* _TEXTO PARA LEITURA_
════════════════
03/08/2021 04:00 - atualizado 03/08/2021 08:08

(foto: Pixabay)
(foto: Pixabay)


Em noites de insônia, que não são raras, gosto de relembrar um pouco do meu passado, começando ainda menina, quando pulava da cama bem cedo para correr para os pés de jabuticaba. Lembro-me de coisas boas e ruins, das procissões vestida de anjo, com asa e tudo. Vou passando o tempo até chegar à Rua Piauí, onde pulávamos amarelinha na esquina, chego ao alto da Afonso Pena, onde soltava papagaio com um primo, até bater na Contorno, onde frequentava um campo de futebol com os primos. Ficava no canteiro em frente ao local onde hoje há um hotel. E as matinês dominicais no Cinema Avenida? Aqui e ali, vou reconstruindo meu passado – mas muitos detalhes das viagens internacionais se perdem na memória.

Por que será que nos lembramos de um acontecimento, mas detalhes dele fogem à mente? Quais informações são retidas na memória e quais delas se perdem? Um novo estudo, publicado em maio no periódico científico “Nature Communications”, demonstra que nossas memórias se tornam menos vibrantes e detalhadas com o tempo, apenas a essência central eventualmente se preserva.

Esse trabalho pode ter implicações em várias áreas, incluindo a natureza das memórias no transtorno de estresse pós-traumático, depoimentos de testemunhas oculares e até mesmo em práticas de estudo para exames.
════════════════
* _DADOS REGISTRADOS_
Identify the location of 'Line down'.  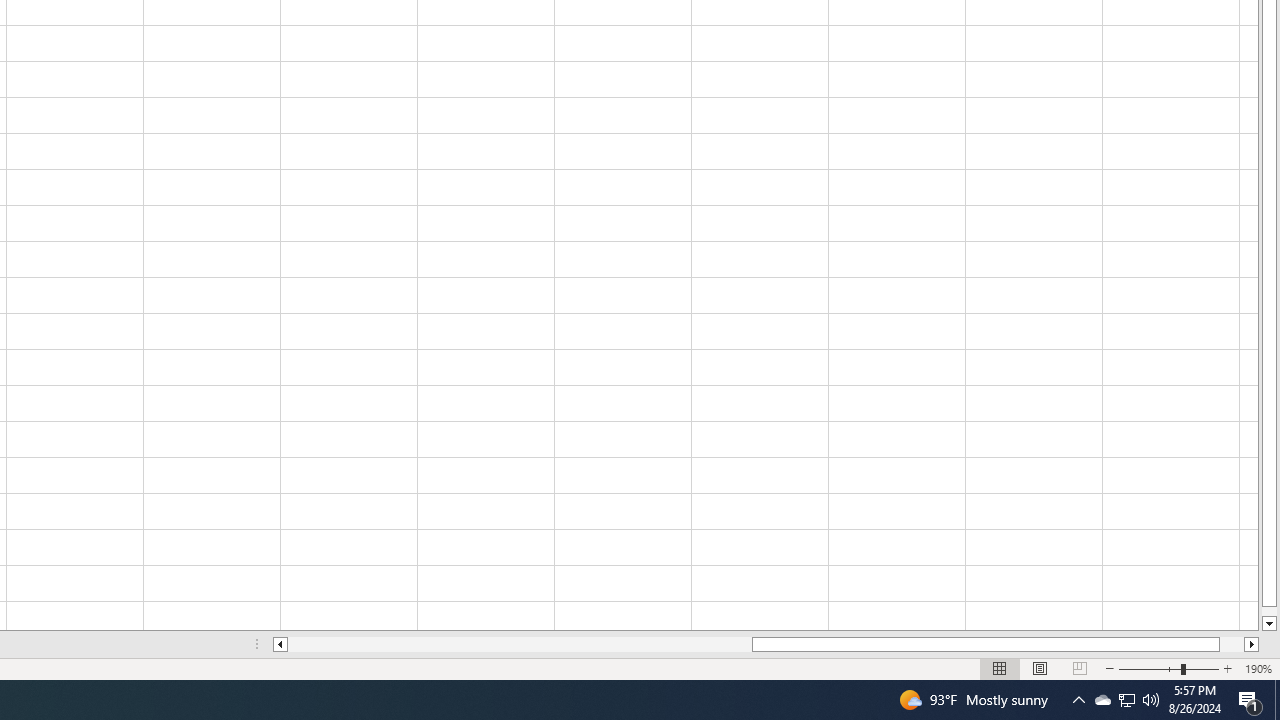
(1268, 623).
════════════════
* _O QUE FAZER_
**1.** Copie, do texto sobre memória, o trecho que vai de "Esse trabalho pode" a "estudo para exames.".
**2.** No texto sobre memória, resuma de forma mais breve o parágrafo que começa com "Por que será que nos lembramos", mantendo os fatos principais.

* _RESULTADOS POR TAREFA_
**1.**
Esse trabalho pode ter implicações em várias áreas, incluindo a natureza das memórias no transtorno de estresse pós-traumático, depoimentos de testemunhas oculares e até mesmo em práticas de estudo para exames.

**2.** Por que lembramos de um acontecimento, mas esquecemos seus detalhes? Um estudo publicado em maio no periódico científico "Nature Communications" mostra que as memórias perdem vivacidade e detalhes com o tempo. Apenas a essência central acaba preservada.